Segundo Antoine Faivre   por physica sacra, física sagrada entende-se geralmente, no Ocidente moderno, uma abordagem dos fenômenos naturais esclarecida por uma fé ou por um saber de caráter religioso. Trata-se de afirmar, ou de querer demonstrar, que a Natureza porta as assinaturas do divino, ou que entre ela e os relatos da Bíblia   (Gênesis, Ezequiel, Jó, Isaías, e outros) não poderia haver contradição. Mas esta maneira de abordar o mundo dos fenômenos pode tomar diferentes formas. Por comodidade e apesar da complexidade das correntes de pensamento ou suas sobreposições de fato, poderia se distinguir três principais: o literalismo bíblico, a físico-teologia, e o analogismo hermenêutico.

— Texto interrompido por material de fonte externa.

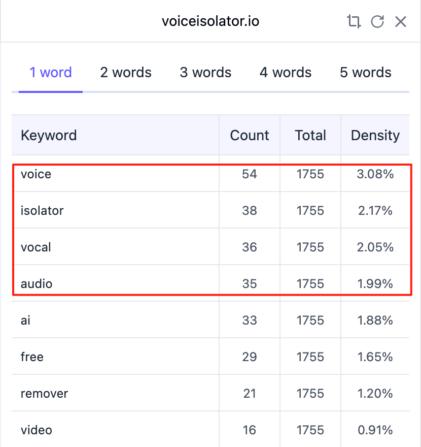Select the 'isolator' keyword row
421x447 pixels.
coord(211,210)
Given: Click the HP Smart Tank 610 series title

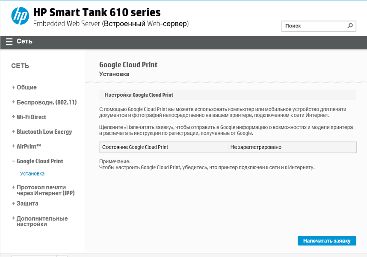Looking at the screenshot, I should pyautogui.click(x=97, y=12).
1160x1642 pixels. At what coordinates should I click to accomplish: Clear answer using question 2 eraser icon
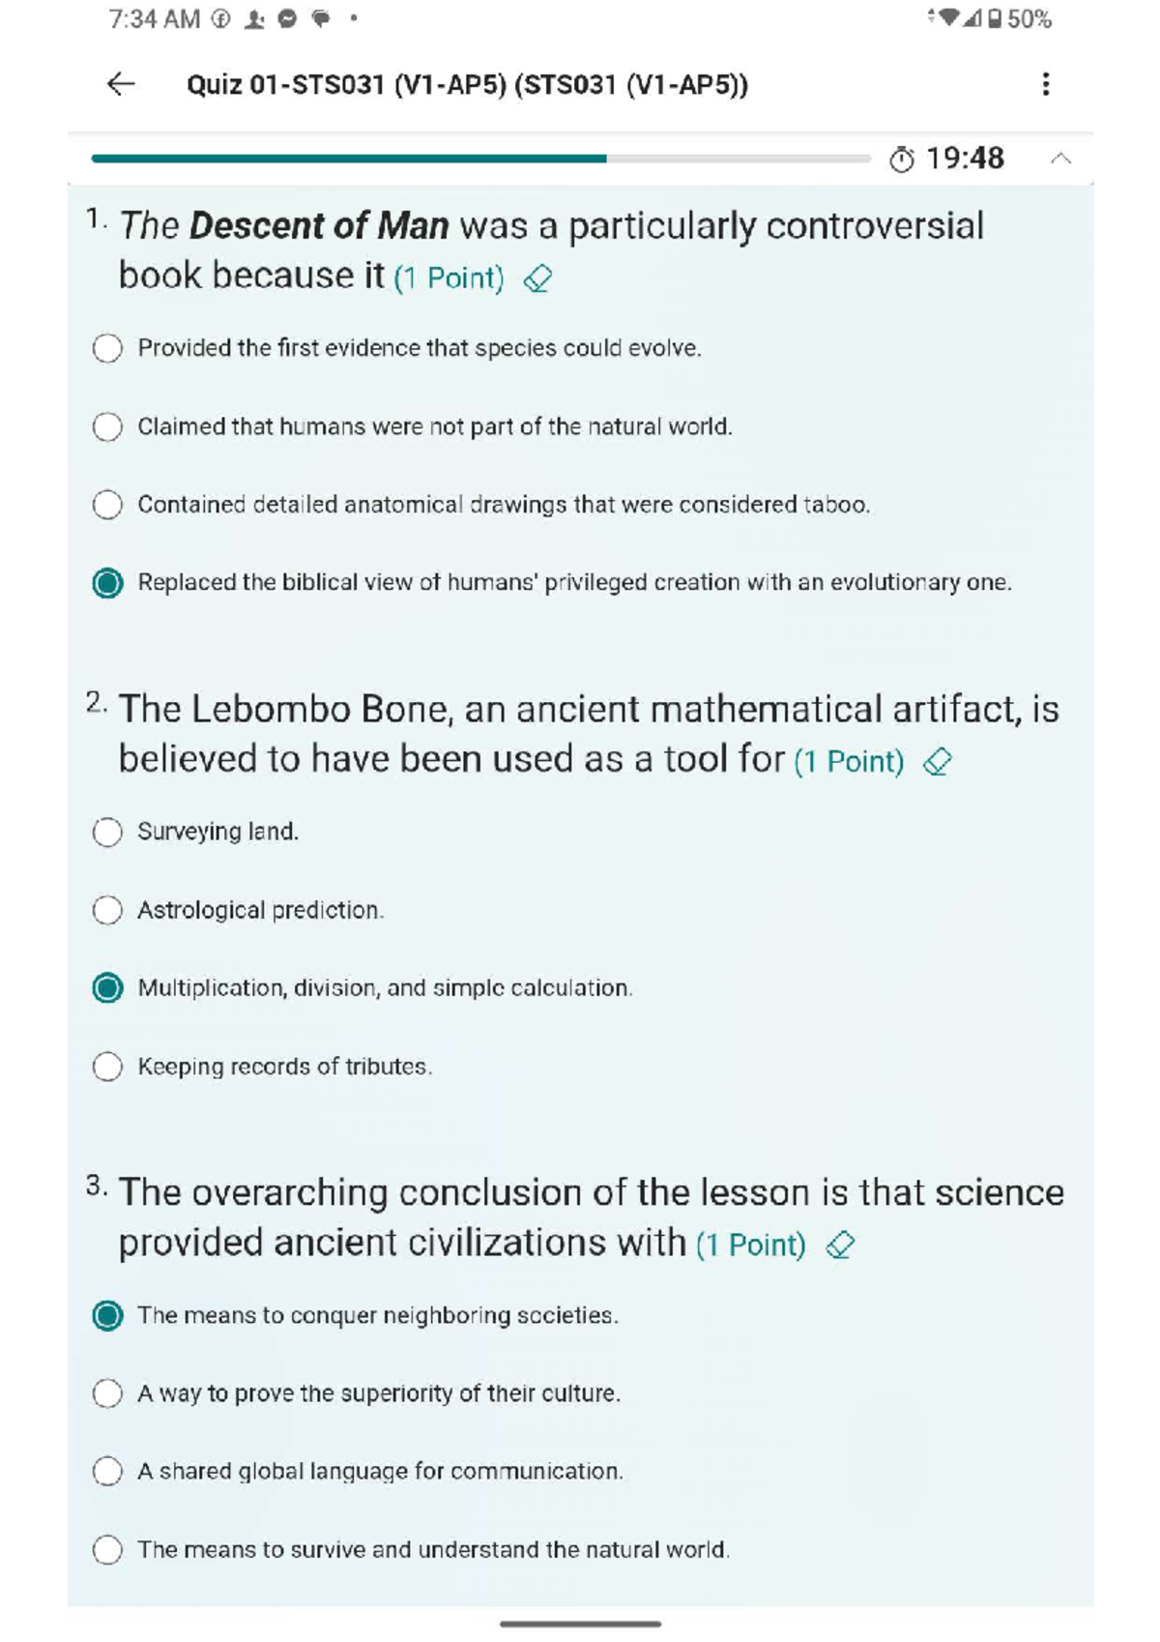[937, 762]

Nesta seção dedicaremos páginas à terceira corrente identificada por Antoine Faivre, que assim a apresenta de modo resumido:

A terceira forma de abordagem não consiste de modo algum em querer demonstrar, contrariamente a primeira, a compatibilidade ou a incompatibilidade de resultados científicos com a Bíblia, nem menos em apresentar, como faz a físico-teologia, comparações termo a termo marcadas de estranheza ou de pitoresco. Trata-se todavia de esclarecer os dois Livros — o da Natureza e o da Revelação — um pelo outro à luz da analogia, instaurando entre eles um diálogo permanente a favor do qual eles se enchem de sentido sempre novos e complementares. A Natureza é viva, a Escritura é carregada de conhecimentos múltiplos. Um jogo de espelhos se instaura entre os três principais dramatis personae: Deus o Espírito, o homem, a Natureza; uma Natureza percebida como viva em todas suas partes e que, à exemplo da Escritura, se apresenta como um texto interpretável a vários níveis. A Revelação confere aos fatos científicos significações novas, e inversamente uma hermenêutica dos fatos científicos ser para enriquecer o conteúdo da Revelação. Este duplo movimento não é desconhecido da Idade Média, mas o universo simbólico medieval repousava sobre um tecido de correspondências de caráter estático; por conseguinte, a necessidade desta reciprocidade hermenêutica se fazia sentir menos, enquanto com o advento dos Tempos modernos a ciência concreta tem todavia uma palavra a dizer. Em reação contra a dessacralização do mundo tratava-se de re-sacralizar a "física" e de transferir ao Espírito, ao Divino, propriedades desta mesma física. Na interface entre estes dois movimentos complementares tem lugar um imaginário apto a dinamizar, que neste caso sabe recorrer à tradições esotéricas como a Alquimia  , Astrologia, Cabala  , Filosofia Oculta...

Essa terceira forma de abordagem, por vezes denominada "física superior" — ou "sagrada" — por seus representantes, se exprime em duas correntes de pensamento que em alguns autores se recobrem naturalmente. Por um lado a Theosophia; por outro lado, a Naturphilosophie de tipo neoparacelsico depois romântico (vide Romantismo  ). Poderia se dizer da Theosophia que ela é uma hermenêutica se exercendo sobre textos proféticos ou revelados, ou sobre visões, para fazer fluir destes significações múltiplas, buquês de sentido. O teósofo escruta os mistérios da Divindade e do universo conjuntamente, ou melhor as relações unindo Deus, o homem e a Natureza; ele é mais ou menos um filósofo da Natureza — um Naturphilosoph — ou um teósofo, segundo sua imaginação criadora se exerça mais a partir da observação dos fenômenos naturais ou a partir do Divino. O Naturphilosoph, no sentido romântico do termo, pode não ser teósofo — assim como Schelling   ou Lorenz Oken — mas um bom número de Naturphilosophen partem do dado empírico, científico, para integrá-lo nas especulações de tipo teosófico — assim Oetinger   ou Johann Wilhelm Ritter. Pensadores como Franz von Baader   ou Johann Friedrich von Meyer   representam também bem uma e outra corrente.